Print this page Email A Friend!


Sineal Smith is a second-year student in the Faculty of Law at The University of the West Indies, Mona, and holds the position of general secretary of the Jamaica Union of Tertiary Students. She was previously treasurer of the National Secondary Students' Council and is a former head girl of St Jago High School.

But for the 21-year-old, participation in Junior Achievement Jamaica (JAJ) is perhaps her most rewarding extra-curricular involvement to date.

Speaking at the JAJ's annual awards banquet at Jamaica Pegasus hotel in St Andrew on Tuesday, Smith credited JAJ with teaching her how to be financially literate, helping her develop the confidence to make presentations in formal settings, and providing a platform to leadership.

“I obtained my very first summer job through JAJ,” she told the principals, teachers, sponsors and JAJ team members. “I should have been nervous and uncertain, but I was confident. I felt ready and excited to exercise what I had learned through the JACE programme.”

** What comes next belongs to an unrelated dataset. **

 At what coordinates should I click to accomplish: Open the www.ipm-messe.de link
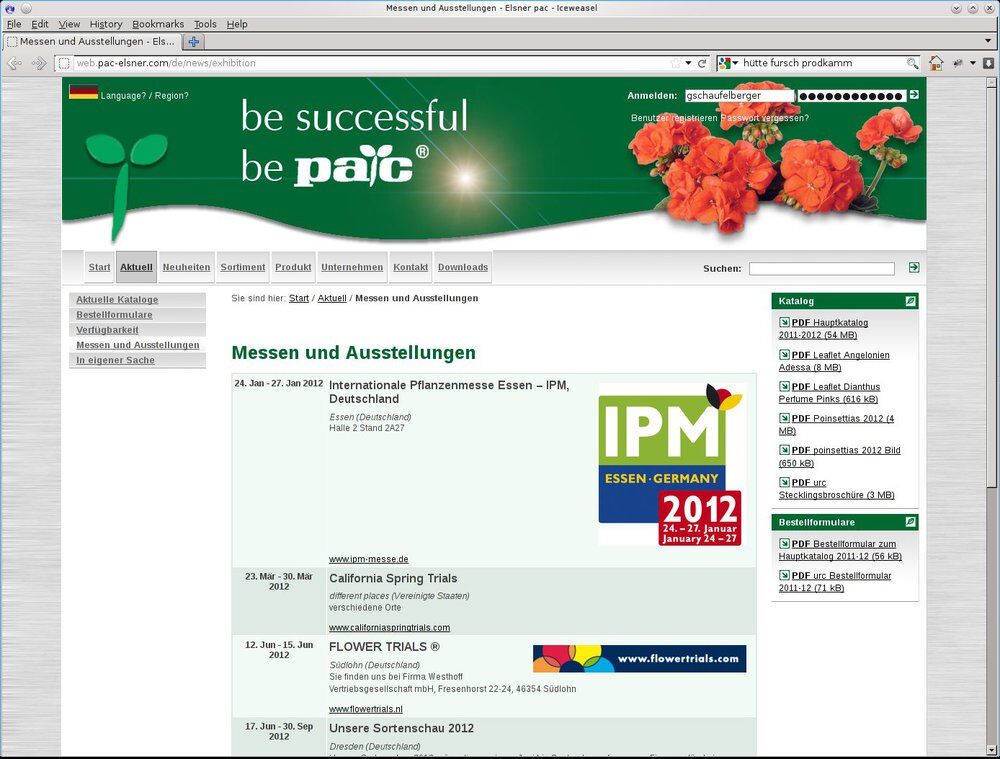click(368, 559)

JACE is the Junior Achievement Company of Entrepreneurs programme, executed by JAJ. It provides entrepreneurial instruction, financial literacy and workforce readiness skills, as well as six months of practical experience in the fundamentals of business operations, with support from private sector volunteers.

Through the JACE programme, Smith became president of the Young Entrepreneurs Passion for Production (YEPP) T-shirt design company, established by the St Jago students in 2013-14. With marketing guidance and technical support from JN Fund Managers — a member company of what became The Jamaica National Group, which assisted her school in the programme — Smith's team at YEPP produced personalised T-shirts based on customer requests, and negotiated with different personalities to achieve their end goal.

The former St Jago High School head girl explained that, apart from reviving her savings habit, the exposure helped her as a candidate in the 2013 National Secondary Students' Council's elections for the post of treasurer.

“I won and I credit Junior Achievement Jamaica, because it was my display of financial confidence which allowed me to stand out,” she said.

That experience gained at St Jago High, backed up by advice from a mentor, gave her the confidence to take on the challenge of studying law.

“Now at the age of 21, I will be very honest in saying that, the JAJ, through these programmes, rescued me from a cycle of money mismanagement,” she stated. “Investments piqued my interest, because I liked that idea of making money work for me, as opposed to me working for it.”

One financial move she made recently was to start an account with JN Bank, which she said was to show her appreciation for the role the institution previously played in her life.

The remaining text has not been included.